When you reach the line containing "July (880, 1409)", repeat it and every line after it exactly, stopping only at the end of the listing.

■ EXERCISE DATA
******
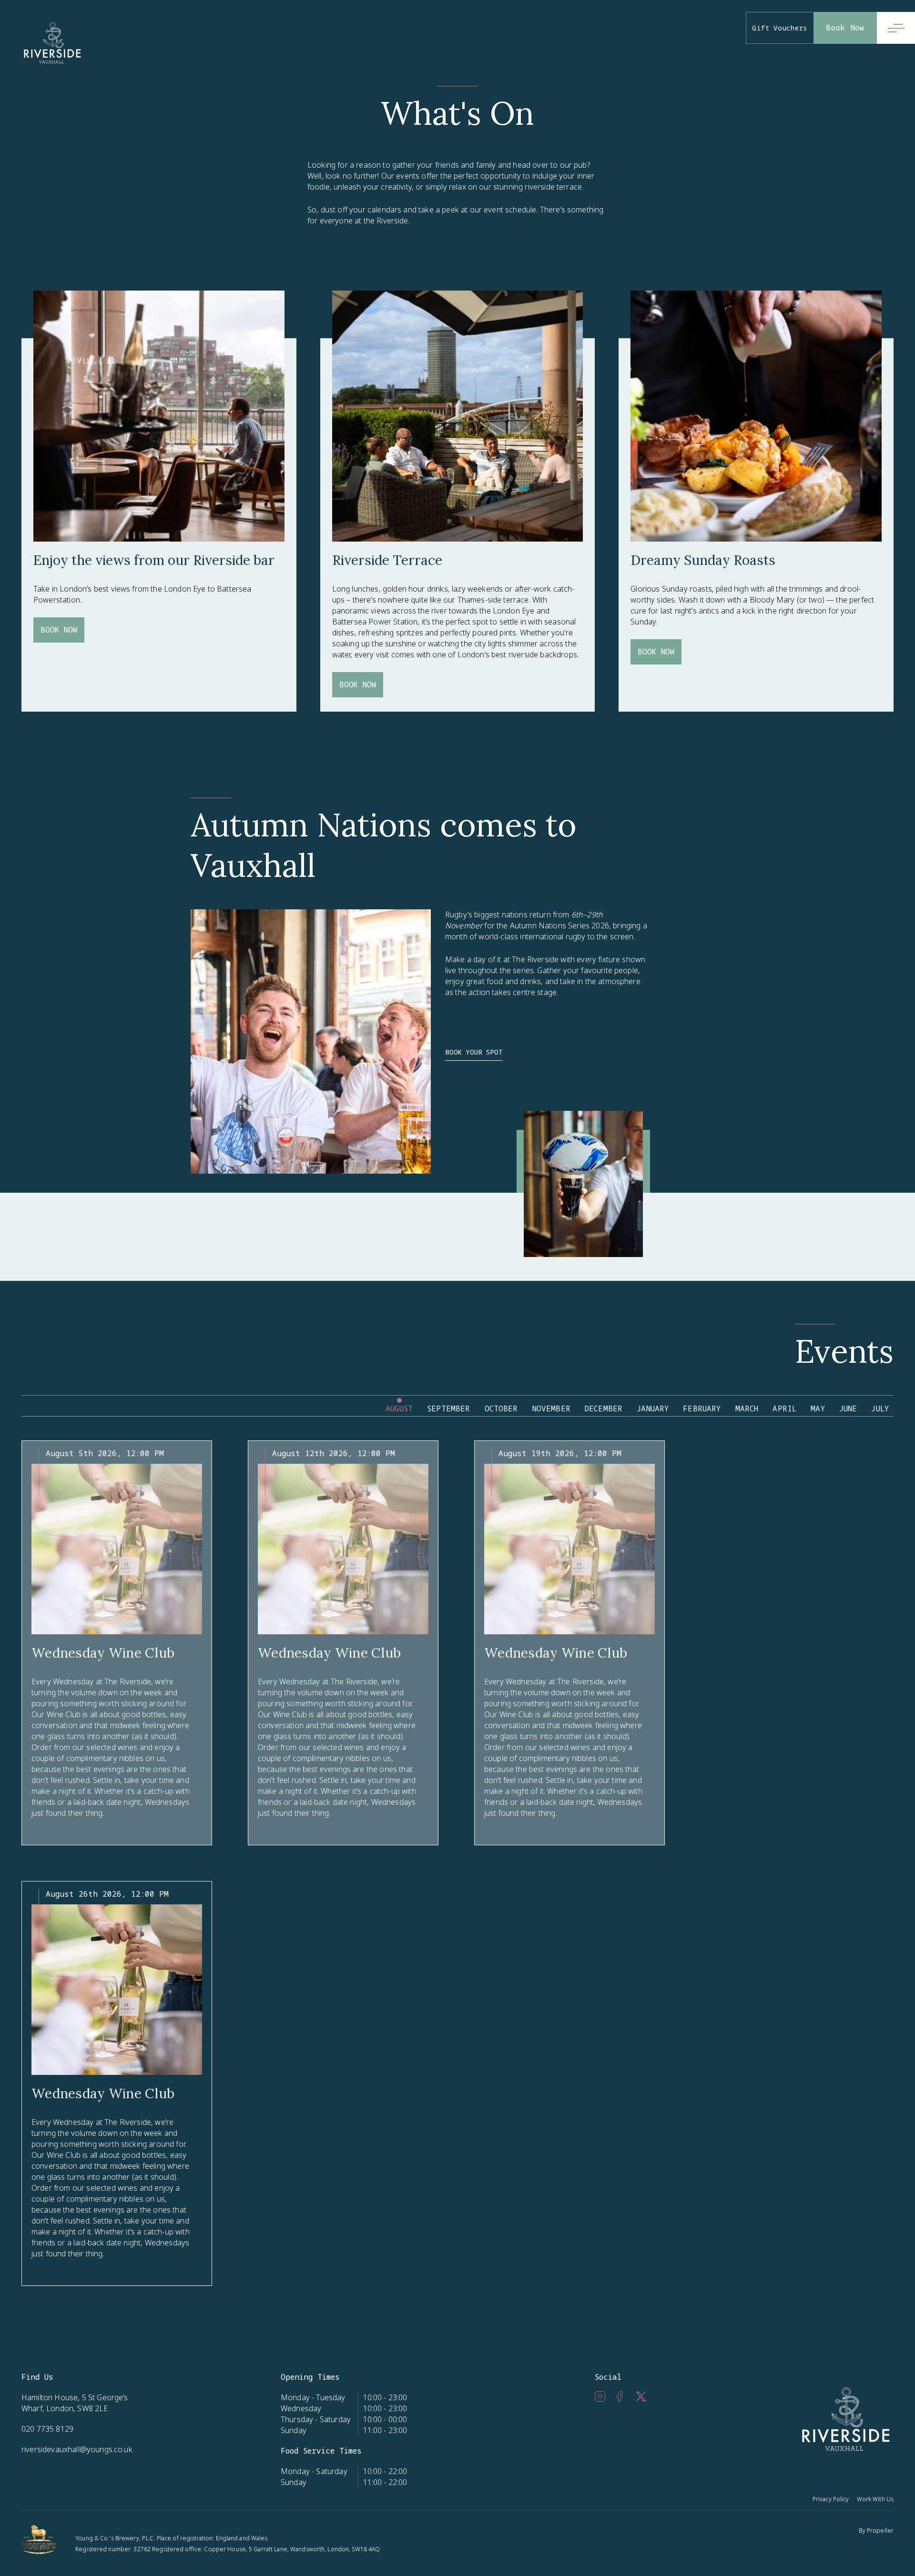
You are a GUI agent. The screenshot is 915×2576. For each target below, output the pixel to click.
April (784, 1409)
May (817, 1409)
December (603, 1409)
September (448, 1409)
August (399, 1409)
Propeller (880, 2530)
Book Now (845, 27)
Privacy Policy (831, 2499)
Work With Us (875, 2499)
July (880, 1409)
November (551, 1409)
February (702, 1409)
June (848, 1409)
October (501, 1409)
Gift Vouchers (780, 27)
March (747, 1409)
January (653, 1409)
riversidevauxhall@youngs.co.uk (76, 2449)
******
■ COMPLETED TASK
July (880, 1409)
November (551, 1409)
February (702, 1409)
June (848, 1409)
October (501, 1409)
Gift Vouchers (780, 27)
March (747, 1409)
January (653, 1409)
riversidevauxhall@youngs.co.uk (76, 2449)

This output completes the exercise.